È morto stroncato da un infarto, ieri, mentre raccoglieva pomodori, sotto il sole dell’ora di punta, quello delle 13. Si chiamava Mohamed, aveva 47 anni e veniva dal Sudan. Nel Salento era arrivato da due giorni per un’altra stagione da schiavo. “È omicidio colposo”, secondo la Procura di Lecce. Il pm Paola Guglielmi ha iscritto oggi tre persone nel registro degli indagati: la responsabile dell’azienda agricola in cui lavorava; il titolare di fatto, cioè suo marito; il presunto caporale, anche lui sudanese, che avrebbe coperto il ruolo di intermediario tra gli stagionali e gli imprenditori.

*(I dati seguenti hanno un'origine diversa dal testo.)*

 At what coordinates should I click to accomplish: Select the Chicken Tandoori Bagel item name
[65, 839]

Non è la prima volta che accade. Ma il paradosso più crudo è che il proprietario dei campi, Giuseppe Mariano, era già stato coinvolto nell’inchiesta sullo sfruttamento della manodopera nella raccolta delle angurie. È la prova di quanto nulla sia cambiato a Nardò, in provincia di Lecce, nonostante gli scandali, le denunce, le retate eseguite in tutta Italia. Venerdì, sarà l’autopsia ad accertare se il decesso di Mohamed sia avvenuto in seguito a patologie pregresse o se sia riconducibile ad altro, ad esempio la disidratazione. Quello che è certo è che l’uomo aveva già accusato un malore, nella mattinata, ma non era stato condotto al pronto soccorso. Lo avevano fatto stendere sotto un albero, all’ombra, per provare ad attenuare la morsa dell’afa.

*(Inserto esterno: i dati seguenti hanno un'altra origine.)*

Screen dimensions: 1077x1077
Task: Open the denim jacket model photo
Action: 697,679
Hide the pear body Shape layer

E l’imprenditore agricolo? “Non poteva non saperlo, era lì ogni giorno”, riferiscono gli inquirenti. Ecco perché la prima ipotesi di reato formulata è di omicidio. Il quadro, tuttavia, è destinato a complicarsi: dalle indagini, delegate ai carabinieri della compagnia di Campi Salentina, stanno emergendo gravi violazioni della legge contro il caporalato e di quella relativa alla sicurezza sui luoghi di lavoro. Nessun dispositivo di tutela sarebbe mai stato adottato né alcuna visita medica eseguita, stando a quanto emerge dai primi rilievi dello Spesal.

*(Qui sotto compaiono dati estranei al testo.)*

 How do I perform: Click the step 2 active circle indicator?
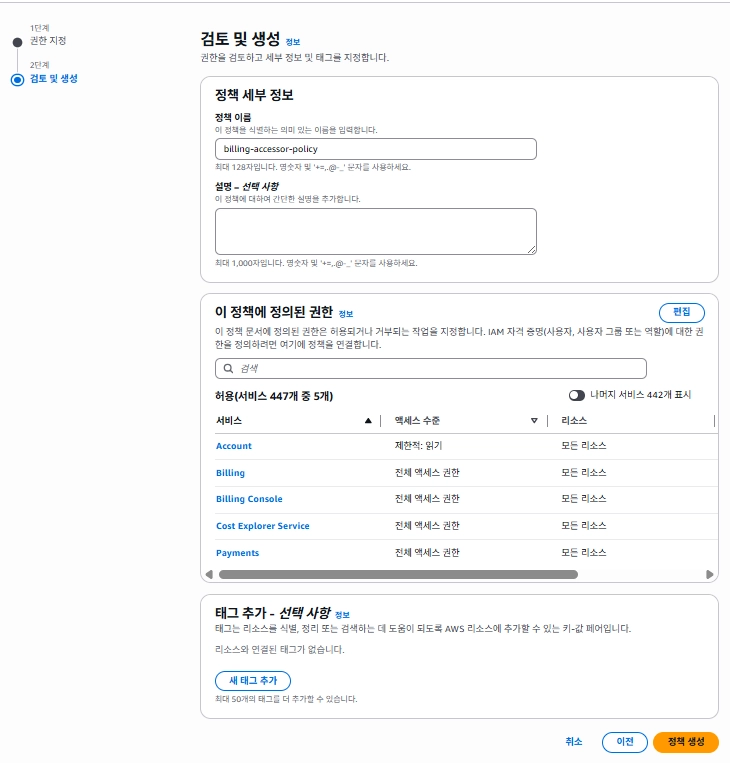click(x=17, y=80)
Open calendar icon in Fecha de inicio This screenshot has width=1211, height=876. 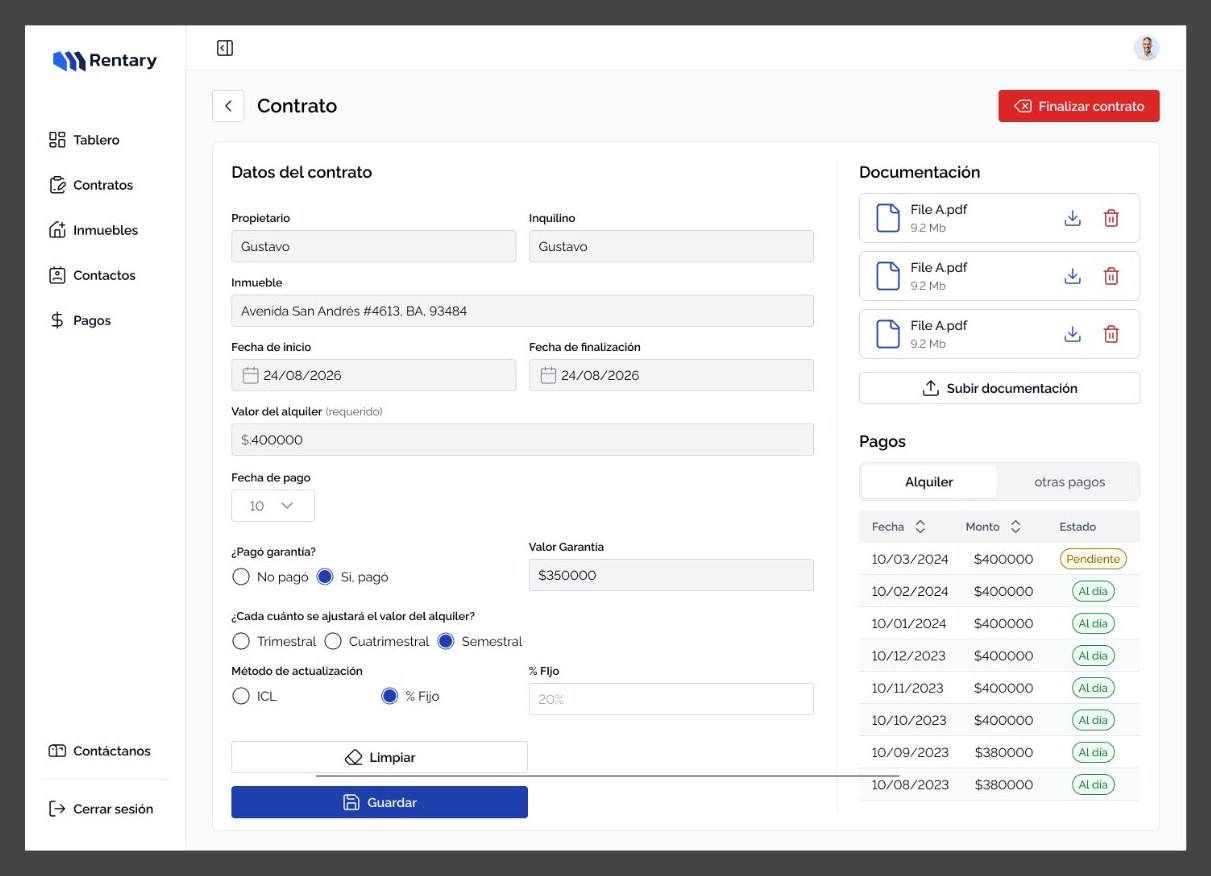pyautogui.click(x=251, y=375)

Due braccianti sono già stati ascoltati dagli investigatori. E hanno confermato le condizioni disumane in cui sono costretti a lavorare: raccolta incessante, dall’alba al tramonto, per un guadagno che non supera 6 euro all’ora, stando alla cifra dichiarata. Anche loro, come Mohamed, non avevano regolare contratto di lavoro, nonostante il permesso di soggiorno in tasca. L’impiego di altri 28 stagionali nella stessa azienda era stato invece dichiarato all’ufficio di collocamento. I controlli ora saranno serrati presso Inail e Ispettorato del Lavoro: sotto sequestro è già finita l’agenda del presunto caporale, alcuni telefoni cellulari e i documenti in possesso dei consulenti della società.
“Questa morte non può restare un fatto di cronaca estiva, è un atto di accusa verso un mercato del lavoro agricolo colpito in modo forte dalla piaga dello sfruttamento”, ha detto Stefania Crogi, segretario generale Flai Cgil. È l’unica sigla sindacale che ha sempre denunciato il sistema di caporalato a Nardò. Lo aveva fatto anche qualche giorno fa, con un appello al prefetto di Lecce, Claudio Palomba. L’indifferenza, finora, è stata però totale.